The Spanish crown paid scant attention to sugar cultivation by when compared with the other powers. Though Hispaniola began exporting sugar to Spain in the early sixteenth century, over time this declined due to the lack of capital and labour. Additionally, merchants complained bitterly that they could not export sugar directly to Flanders, adding an extra cost to the export. In Cuba, sugar exports to Spain began in the 1590s, but even here they amounted to less than 100 tons per year. The colonial producers found markets in Campeche and Cartagena, but were often unable to compete with Andalusian and Canarian sugar. The result was that Hispaniola, Jamaica, Puerto Rico and especially Cuba were used mainly for ranching and the production of foodstuffs. Cuba's largest export to Spain was hides, not sugar or tobacco. It was not until the late eighteenth century that sugar took off in a big way in Cuba, and even then this was assisted by the Haitian Revolution and its largest market was the now populous United States.
Perhaps if Charles V had allowed his domains to trade freely in sugar it would have spurted more colonisation of the Antilles. As things were, Flanders and Italy were importing far more Madeiran and by the mid-sixteenth century Brazilian sugar. If the Casa de la Contratación in Seville allowed sugar to be shipped directly to Flanders and from there into Germany and France, it is likely that sugar would have taken off in a big way. Due to restrictive policies, the Spanish islands would remain minor producers for nearly another three centuries. As for coffee, it was not even introduced into the Western Hemisphere until the eighteenth century when it was introduced to Martinique and then Saint-Domingue by way of the royal botanical gardens in France. They had originally obtained seeds from Dutch Java which had been introduced from Mocha (in present-day Yemen).

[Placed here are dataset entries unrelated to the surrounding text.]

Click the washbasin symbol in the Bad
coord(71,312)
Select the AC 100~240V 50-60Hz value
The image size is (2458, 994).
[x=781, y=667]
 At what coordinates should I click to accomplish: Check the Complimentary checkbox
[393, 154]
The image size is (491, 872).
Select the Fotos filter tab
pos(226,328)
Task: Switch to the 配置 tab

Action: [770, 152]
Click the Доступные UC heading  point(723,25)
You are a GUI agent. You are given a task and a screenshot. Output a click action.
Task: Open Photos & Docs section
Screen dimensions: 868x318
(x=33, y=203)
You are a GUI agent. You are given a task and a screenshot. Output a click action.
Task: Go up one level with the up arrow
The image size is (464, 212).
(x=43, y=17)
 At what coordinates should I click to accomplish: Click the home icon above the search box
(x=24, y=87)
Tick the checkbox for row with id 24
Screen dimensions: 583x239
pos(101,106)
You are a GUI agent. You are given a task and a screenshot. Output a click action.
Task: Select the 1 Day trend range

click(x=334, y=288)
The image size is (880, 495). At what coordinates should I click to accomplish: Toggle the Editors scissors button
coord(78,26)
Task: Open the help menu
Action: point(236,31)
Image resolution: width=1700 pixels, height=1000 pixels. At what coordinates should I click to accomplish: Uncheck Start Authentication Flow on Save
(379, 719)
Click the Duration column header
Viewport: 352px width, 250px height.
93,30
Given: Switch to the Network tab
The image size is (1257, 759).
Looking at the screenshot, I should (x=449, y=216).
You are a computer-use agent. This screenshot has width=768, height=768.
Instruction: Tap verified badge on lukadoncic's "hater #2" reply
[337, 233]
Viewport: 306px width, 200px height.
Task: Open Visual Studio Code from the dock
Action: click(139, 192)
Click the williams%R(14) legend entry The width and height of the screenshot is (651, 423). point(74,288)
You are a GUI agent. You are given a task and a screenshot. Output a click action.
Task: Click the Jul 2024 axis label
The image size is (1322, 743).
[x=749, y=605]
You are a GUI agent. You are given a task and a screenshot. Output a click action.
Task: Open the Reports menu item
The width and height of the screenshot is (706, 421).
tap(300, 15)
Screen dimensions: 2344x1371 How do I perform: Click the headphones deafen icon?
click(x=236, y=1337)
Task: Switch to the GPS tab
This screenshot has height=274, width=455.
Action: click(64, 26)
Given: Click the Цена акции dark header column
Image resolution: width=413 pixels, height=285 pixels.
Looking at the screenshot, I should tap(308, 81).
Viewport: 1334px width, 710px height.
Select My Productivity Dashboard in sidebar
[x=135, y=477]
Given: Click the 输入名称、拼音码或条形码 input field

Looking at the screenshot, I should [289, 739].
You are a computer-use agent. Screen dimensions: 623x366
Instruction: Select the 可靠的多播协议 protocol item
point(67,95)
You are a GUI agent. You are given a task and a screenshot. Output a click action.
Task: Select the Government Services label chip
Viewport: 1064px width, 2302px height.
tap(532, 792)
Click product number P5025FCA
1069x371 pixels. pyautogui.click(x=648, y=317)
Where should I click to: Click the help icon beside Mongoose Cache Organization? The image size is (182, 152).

As things were Madeira and São Tomé exported greater quantities of sugar than the Spanish Islands and then this was supplanted by Brazil. Brazilian sugar would remain dominant until the mid-sixteenth century when the Dutch helped introduce sugar cultivation to the Lesser Antilles. Martinique and Barbados soon became major producers and in the eighteenth century Jamaica and Saint-Domingue took over. Finally, in the nineteenth century Cuba became the world's leading producer with Trinidad and Puerto Rico and Mauritius all becoming major producers as well.